Top of LISTED RECORDS
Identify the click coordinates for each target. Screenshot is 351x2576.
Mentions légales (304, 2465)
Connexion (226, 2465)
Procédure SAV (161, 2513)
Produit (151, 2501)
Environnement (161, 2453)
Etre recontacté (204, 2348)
Bottom of LISTED RECORDS
• _PROBLEM TO SOLVE_
All of the records above need to be printed again exactly as they appear.

• _RESULT_
Identify the click coordinates for each target. Screenshot is 351x2576.
Mentions légales (304, 2465)
Connexion (226, 2465)
Procédure SAV (161, 2513)
Produit (151, 2501)
Environnement (161, 2453)
Etre recontacté (204, 2348)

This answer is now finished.